Nominations and Applications Open for PCORI Advisory Panels
PCORI is looking for individuals to join its five advisory panels. These panels, comprised of patients, clinicians, payers, industry representatives, and other healthcare community members, are an important way PCORI brings stakeholder voices into its work. If you are interested in advancing patient-centered research and helping PCORI shape its research funding priorities, or know someone who is, consider applying or nominating a colleague for one of PCORI’s advisory panels, which focus on:
- Clinical effectiveness and decision science
- Clinical trials
- Healthcare delivery and disparities research
- Patient engagement
- Rare disease
Applications and nominations are due by March 31, 2023.
What I’m reading
Deaths from pregnancy complications have become more prevalent in Mississippi and racial disparities have widened in recent years. The Mississippi Maternal Mortality Report shows that the maternal mortality rate increased by 8.8% between 2013‐2016 and 2017‐2019, with the latter period being the most recent one analyzed by researchers. Black, non-Hispanic women had a rate four times higher than white, non-Hispanic women. Meanwhile, the rate increased by 25% for Black women while falling 14% among white women. Of the maternal deaths directly related to pregnancy, 87.5% were determined to be preventable. Additionally, the committee found that 82.5% of the women who died due to pregnancy complications between 2017 and 2019 were Medicaid recipients. It is outrageous that so many women are being left behind.
Rural nursing homes are closing as staffing shortages and decreasing pandemic-era assistance force closures. From February 2020 to November 2021, the number of workers in nursing homes and other care facilities dropped by 410,000 nationally, according to the federal Bureau of Labor Statistics. Staffing has rebounded only by about 103,000 since then. The lack of open nursing home beds is marooning some patients in hospitals for weeks while social workers seek placements. More people are winding up in care facilities far from their hometowns, especially if they have dementia, obesity, or other conditions that require extra attention.
The implications of medical debt and financial security are self-evident, however the Washington Post reported on how low credit scores tightly correlate with states that did not expand Medicaid.

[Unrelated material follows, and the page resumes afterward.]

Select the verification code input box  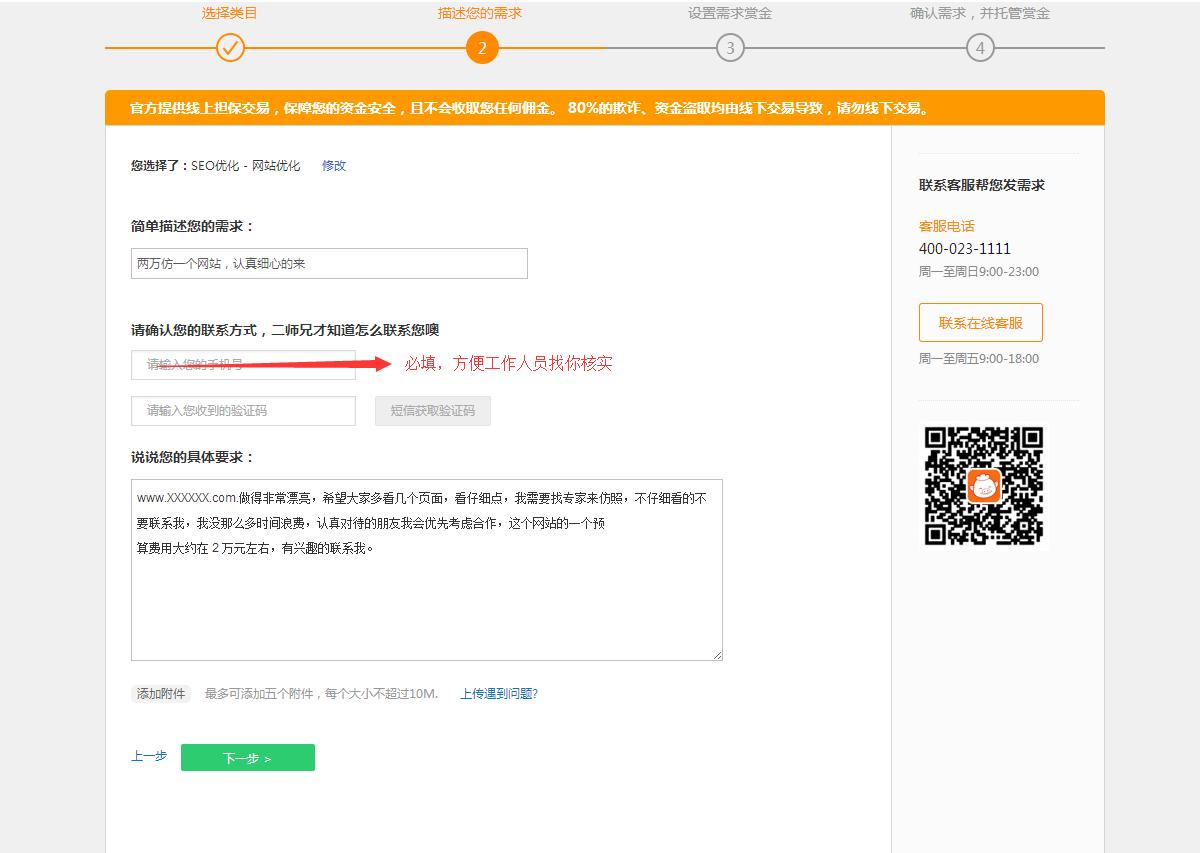tap(243, 411)

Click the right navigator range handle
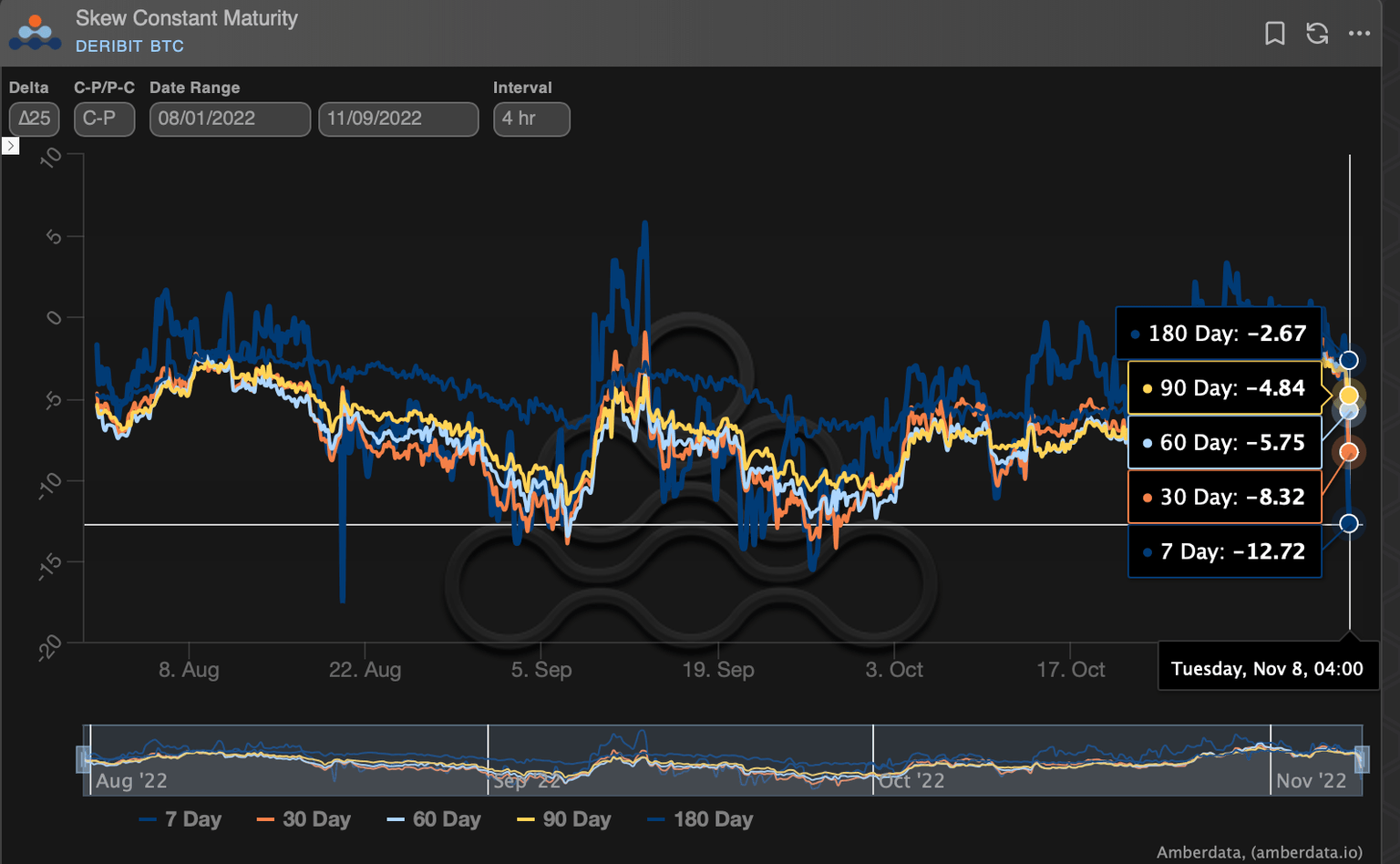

Medical debt is one of the most common forms of unpaid bill that individuals have. Of the 100 counties with the highest share of adults struggling to pay their medical debt, 92 are in the South. In states that immediately expanded Medicaid, medical debt was slashed nearly in half between 2013 and 2020. In states that didn’t expand Medicaid, medical debt fell just 10 percent, and in low-income communities in those states, debt levels rose.